I carabinieri del Nucleo Investigativo di Taranto, agli ordini del maggiore Gennaro de Gabriele e del capitano Vito De Cesare hanno notificato poche ore fa l’ordinanza di custodia cautelare firmata dal gip di Lecce Alcide Maritati. Le indagini, coordinate dai pubblici ministero Milto De Nozza della Direzione distrettuale Antimafia di Lecce e Francesca Colaci della procura ionica, hanno permesso di fare luce sulla vicenda e inquadrare il delitto come una vendetta per una aggressione che Marangia avrebbe messo a segno nei confronti di Venere ben tre anni prima.
Nel 2010, infatti, quest’ultimo e l’imprenditore avrebbero avuto grossi dissidi per alcuni lavori edili nell’abitazione di Venere, esponente di spicco della mala pulsanese: alle minacce di quest’ultimo, però, Marangia avrebbe risposto senza paura e durante una spedizione punitiva organizzata da Venere nei suoi confronti avrebbe anche ferito in modo significativo lo stesso Venere e uno dei suoi uomini.
Di qui, secondo quando ricostruito dagli inquirenti, la decisione di Venere di assoldare un sicario come Cosimo Campo che, dietro pagamento, avrebbe portato a termine il delitto.
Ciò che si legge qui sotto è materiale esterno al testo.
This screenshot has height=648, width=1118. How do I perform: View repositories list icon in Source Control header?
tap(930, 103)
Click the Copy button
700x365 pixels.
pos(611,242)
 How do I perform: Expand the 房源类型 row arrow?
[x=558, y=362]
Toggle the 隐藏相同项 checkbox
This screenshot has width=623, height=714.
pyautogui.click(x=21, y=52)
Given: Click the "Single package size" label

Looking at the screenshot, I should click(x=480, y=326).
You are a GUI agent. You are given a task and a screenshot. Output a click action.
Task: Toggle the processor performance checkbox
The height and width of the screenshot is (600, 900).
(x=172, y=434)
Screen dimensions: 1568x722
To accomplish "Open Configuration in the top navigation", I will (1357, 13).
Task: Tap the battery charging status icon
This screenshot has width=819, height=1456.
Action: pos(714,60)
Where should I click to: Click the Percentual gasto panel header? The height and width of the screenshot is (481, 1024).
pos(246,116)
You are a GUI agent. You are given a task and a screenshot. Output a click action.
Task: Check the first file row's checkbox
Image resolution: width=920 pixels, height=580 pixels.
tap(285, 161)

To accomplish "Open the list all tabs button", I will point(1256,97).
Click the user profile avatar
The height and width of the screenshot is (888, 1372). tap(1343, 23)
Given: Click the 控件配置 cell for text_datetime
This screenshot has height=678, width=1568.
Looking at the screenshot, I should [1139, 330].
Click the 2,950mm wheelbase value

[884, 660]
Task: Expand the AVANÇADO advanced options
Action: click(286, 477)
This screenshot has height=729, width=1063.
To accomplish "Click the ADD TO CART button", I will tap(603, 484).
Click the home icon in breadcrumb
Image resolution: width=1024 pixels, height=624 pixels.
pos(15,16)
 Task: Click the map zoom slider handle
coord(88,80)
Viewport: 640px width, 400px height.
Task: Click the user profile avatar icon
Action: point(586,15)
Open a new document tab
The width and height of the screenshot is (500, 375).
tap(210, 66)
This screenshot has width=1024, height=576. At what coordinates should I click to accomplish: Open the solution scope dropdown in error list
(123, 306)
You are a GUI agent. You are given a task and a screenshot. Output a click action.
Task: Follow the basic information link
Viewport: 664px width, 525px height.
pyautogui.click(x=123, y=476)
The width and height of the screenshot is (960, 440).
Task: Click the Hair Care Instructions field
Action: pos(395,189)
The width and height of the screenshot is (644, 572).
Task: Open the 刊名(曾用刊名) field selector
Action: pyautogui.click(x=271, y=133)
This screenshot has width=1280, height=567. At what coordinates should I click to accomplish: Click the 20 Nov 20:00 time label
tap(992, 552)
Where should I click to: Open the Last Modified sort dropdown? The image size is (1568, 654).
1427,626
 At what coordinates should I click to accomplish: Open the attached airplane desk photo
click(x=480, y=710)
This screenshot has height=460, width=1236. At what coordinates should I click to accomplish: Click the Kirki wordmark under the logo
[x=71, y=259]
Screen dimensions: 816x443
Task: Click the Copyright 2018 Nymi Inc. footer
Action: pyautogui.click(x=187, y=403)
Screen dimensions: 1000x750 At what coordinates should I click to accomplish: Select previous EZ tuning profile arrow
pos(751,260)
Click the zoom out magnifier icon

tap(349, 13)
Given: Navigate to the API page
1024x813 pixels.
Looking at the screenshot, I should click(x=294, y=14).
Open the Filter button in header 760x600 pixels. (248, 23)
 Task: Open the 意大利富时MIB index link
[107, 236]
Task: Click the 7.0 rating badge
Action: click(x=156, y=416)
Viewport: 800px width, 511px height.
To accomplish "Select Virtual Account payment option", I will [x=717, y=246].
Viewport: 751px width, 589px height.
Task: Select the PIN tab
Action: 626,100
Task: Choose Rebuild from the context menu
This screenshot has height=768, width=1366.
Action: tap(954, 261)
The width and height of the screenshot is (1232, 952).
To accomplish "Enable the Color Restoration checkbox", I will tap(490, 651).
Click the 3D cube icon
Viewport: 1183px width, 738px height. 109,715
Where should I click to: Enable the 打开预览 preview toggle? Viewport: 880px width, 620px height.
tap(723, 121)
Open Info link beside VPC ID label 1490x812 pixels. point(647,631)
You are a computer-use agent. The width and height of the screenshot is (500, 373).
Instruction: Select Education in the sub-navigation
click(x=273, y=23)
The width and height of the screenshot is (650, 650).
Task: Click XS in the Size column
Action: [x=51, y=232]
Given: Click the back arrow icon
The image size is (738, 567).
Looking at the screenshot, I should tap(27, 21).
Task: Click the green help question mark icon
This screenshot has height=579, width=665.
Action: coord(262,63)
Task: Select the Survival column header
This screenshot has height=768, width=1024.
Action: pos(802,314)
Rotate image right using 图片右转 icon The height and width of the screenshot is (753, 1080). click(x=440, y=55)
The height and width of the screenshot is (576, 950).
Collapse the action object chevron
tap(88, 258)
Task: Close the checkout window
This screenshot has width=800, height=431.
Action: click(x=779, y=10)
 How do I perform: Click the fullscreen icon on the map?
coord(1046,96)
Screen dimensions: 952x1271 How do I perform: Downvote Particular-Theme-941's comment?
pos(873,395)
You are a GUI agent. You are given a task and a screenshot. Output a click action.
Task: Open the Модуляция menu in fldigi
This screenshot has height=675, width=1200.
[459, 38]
Venere, a dicembre scorso, è finito al centro di un'inchiesta che lo ha portato in cella: è ritenuto dagli inquinrenti il vertice di un organizzazione che gestiva le estorsioni nel versante orientale della provincia ionica. ed è proprio nel corso di quelle indagini che sono emerge intercettazioni che hanno confermato le dichiarazioni di alcuni collaboratori di giustizia che in passato non erano bastate a incriminarlo.
I dettagli nella conferenza stampa in mattinata nel comando provinciale dei Carabinieri di Taranto alla presenza del Procuratore della Repubblica della Dda di Lecce e del Procuratore della Repubblica di Taranto.